In Gedenken an die Opfer von Krieg und Gewalt trafen sich am Sonntagmorgen beim Kiegerdenkmal Abordnungen der Reservisten -und Soldatenkameradschaft, der Feuerwehr und aus dem Stadtrat. Mit mehreren Böllerschüssen der Böllerschützen Tirschenreuth wurde den Toten gedacht.
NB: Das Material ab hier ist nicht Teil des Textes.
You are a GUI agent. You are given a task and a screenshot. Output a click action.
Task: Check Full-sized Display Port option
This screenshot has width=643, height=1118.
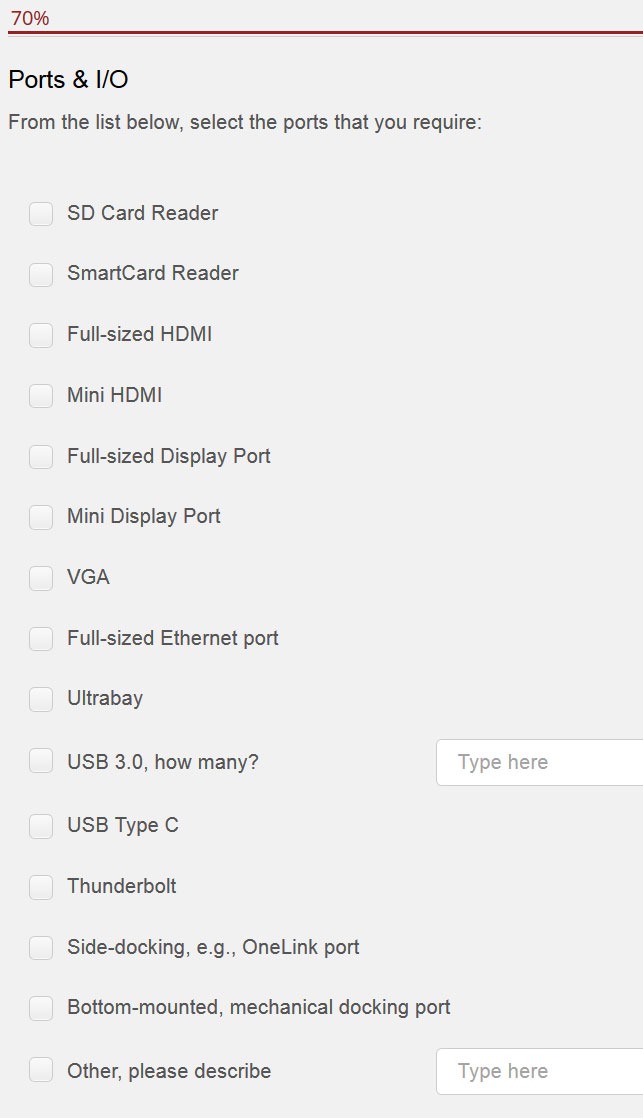pyautogui.click(x=41, y=456)
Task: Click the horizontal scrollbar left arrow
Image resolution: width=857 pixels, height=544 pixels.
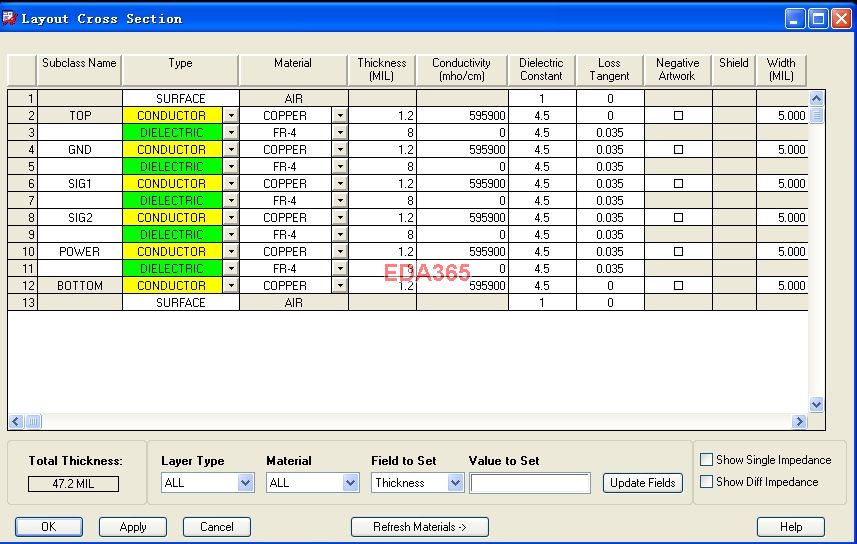Action: pos(16,422)
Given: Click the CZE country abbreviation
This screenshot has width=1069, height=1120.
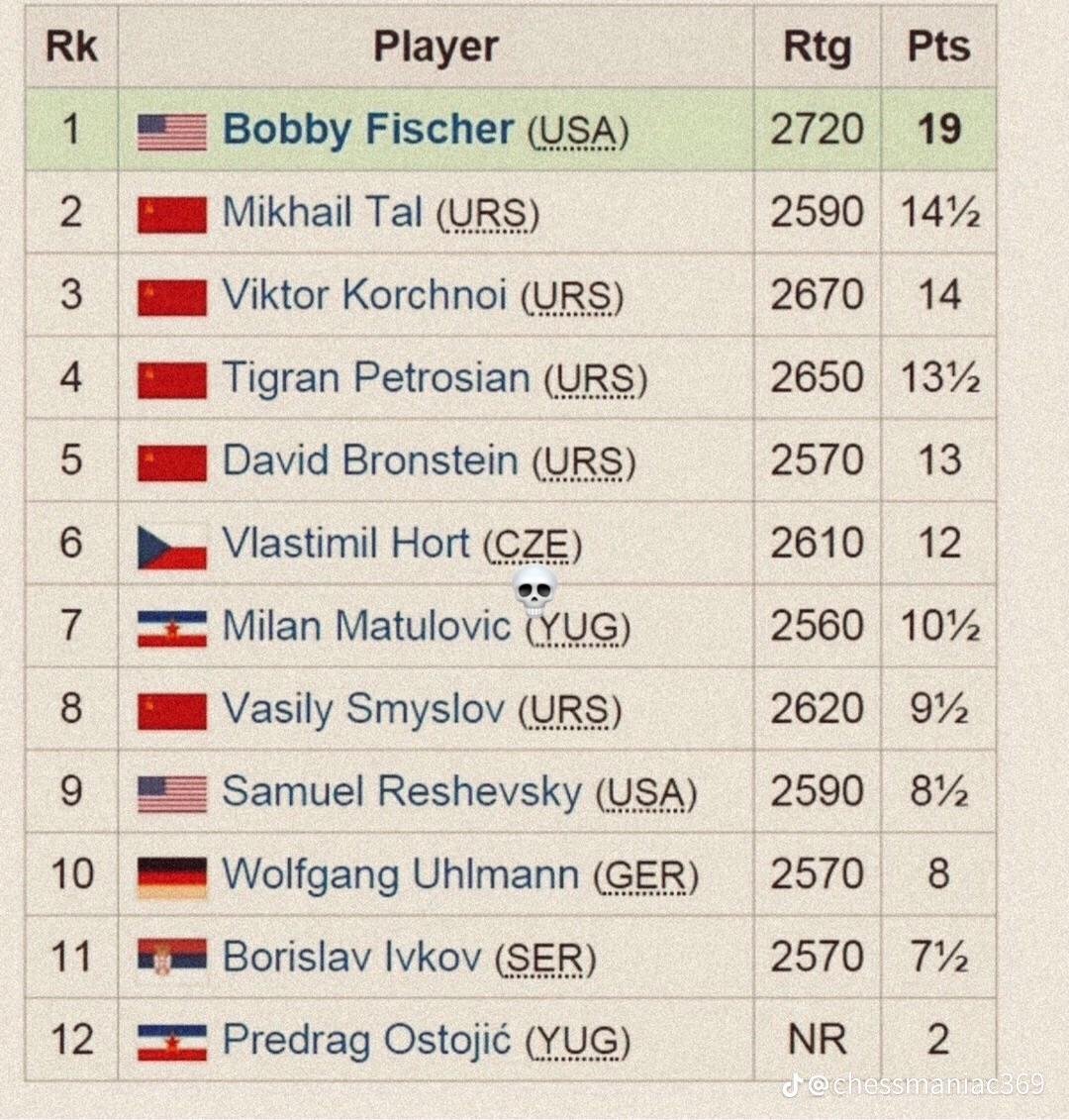Looking at the screenshot, I should [x=532, y=545].
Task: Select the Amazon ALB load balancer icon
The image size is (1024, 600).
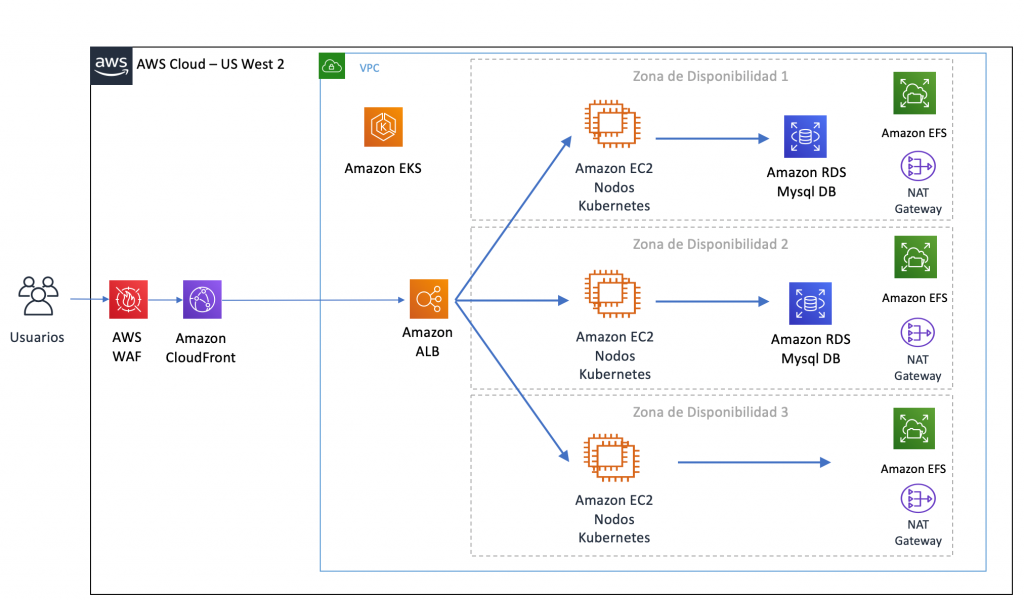Action: (x=428, y=299)
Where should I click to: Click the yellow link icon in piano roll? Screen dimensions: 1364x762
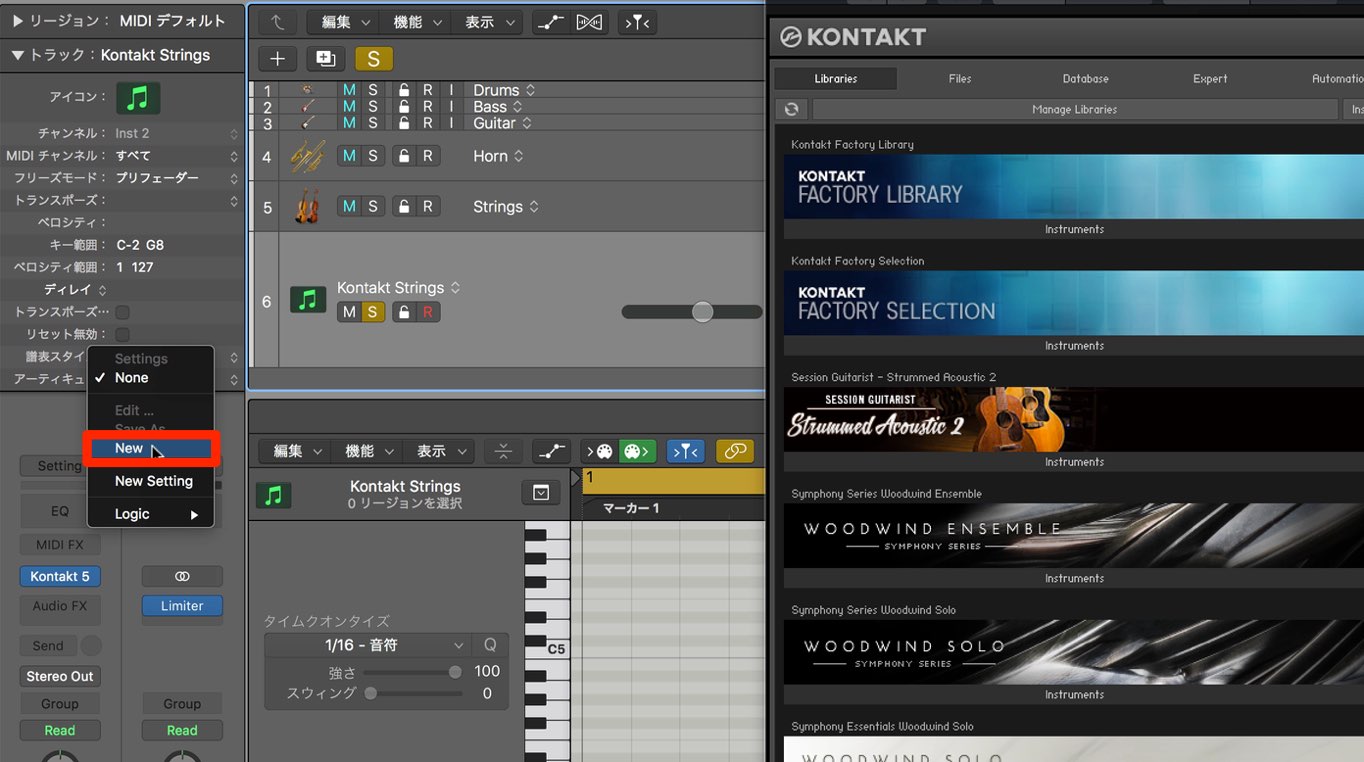[735, 451]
Die Bevölkerung durfte wegen der Coronaregelungen nur beim Gottesdienst in der Stadtpfarrkirche den Volkstrauertag mit begleiten. Dennoch wurde es eine würdevolle Feier, die Peter Hamm, diesmal als einziger, anwesender Musiker direkt vor dem Denkmal sehr emotional mit der Trompete musikalisch begleitete.
Bewusst innehalten
Franz Stahl bedankte sich bei den Bürgern in der Kirche und den Teilnehmern der Kranzniederlegung für ihr Kommen trotz der Pandemie und den damit verbundenen Schwierigkeiten. Dadurch könne man an diesem Tag der Volkstrauer dennoch den Kriegsopfern in Würde gedenken, sagte Stahl. In seiner Ansprache meinte der Bürgermeister, dies sei heute ein stiller Tag, an dem bewusst innegehalten werde, um der Opfer von Krieg und Gewaltherrschaft zu bedenken. Er dankte auch Stadtpfarrer Georg Flierl, der die Gedenkstunde unkompliziert organisiert habe und ihm die Möglichkeit gegeben habe, seine Rede in der Stadtpfarrkirche an die Bürger zu richten. Stahl erinnerte an die über 74 Millionen Menschen weltweit, die im Ersten und Zweiten Weltkrieg den Tod fanden. "Unsere Gedanken sind daher heute auch bei den Hinterbliebenen der Opfer der Weltkriege, die noch immer unter ihrem Verlust leiden. Unsere Großeltern und Eltern waren Zeugen dieser schrecklichen Ereignisse."
Ein Tag der Mahnung
Doch die Erinnerung schwinde mit den Jahren. Damit das nicht passiere, seien Gedenktage wie der Volkstrauertag wichtig. Dies sei auch ein Tag der Mahnung, sagte Stahl weiter. "Möge er uns erinnern an unsere Aufgabe, den Frieden zu bewahren." Er sprach vom Glück, heute in einem friedlichen Europa leben zu dürfen. Die Familien dürften sicher aufwachsen und könnten ihr Leben weitgehend nach ihren Vorstellungen gestalten. "Unsere Kinder wachsen in einem Land auf, in dem Frieden selbstverständlich ist", meinte Stahl weiter und stellte diesen Satz infrage. Frieden sei nicht selbstverständlich, meinte er im Hinblick auf die politische Entwicklung auf der Welt, die große Sorge um den Frieden bereite. Vieles geschehe nach Lust und Laune, mühsam zustande gekommene Verträge würden einfach gekündigt. "Der Weltfrieden ist in meinen Augen zu einem zerbrechlichen Gut geworden, dass wir mehr denn je schützen müssen", so Stahl. Damit das gelinge, dürfe niemand den falschen Demagogen nachlaufen, die Staat und Gesellschaft demontieren wollen. "In deren Fahrwasser sammelt sich oft der braune Sumpf." Demokratische Grundprinzipien zu wahren sei die Voraussetzung für eine friedvolle Gesellschaft. Nicht überall auf der Welt funktioniere das so gut wie in Deutschland. In einigen Teilen der Welt gehörten Bomben, Vertreibung und Tod zum Alltag. Stahl forderte für alle jene Menschen, die das mitmachen müssten, Hilfsbereitschaft. "Unser Leben steht im Zeichen der Hoffnung auf Versöhnung unter den Menschen und Völkern und unsere Verantwortung gilt dem Frieden unter den Menschen zu Hause und in der ganzen Welt", schloss Stahl seine Ansprache.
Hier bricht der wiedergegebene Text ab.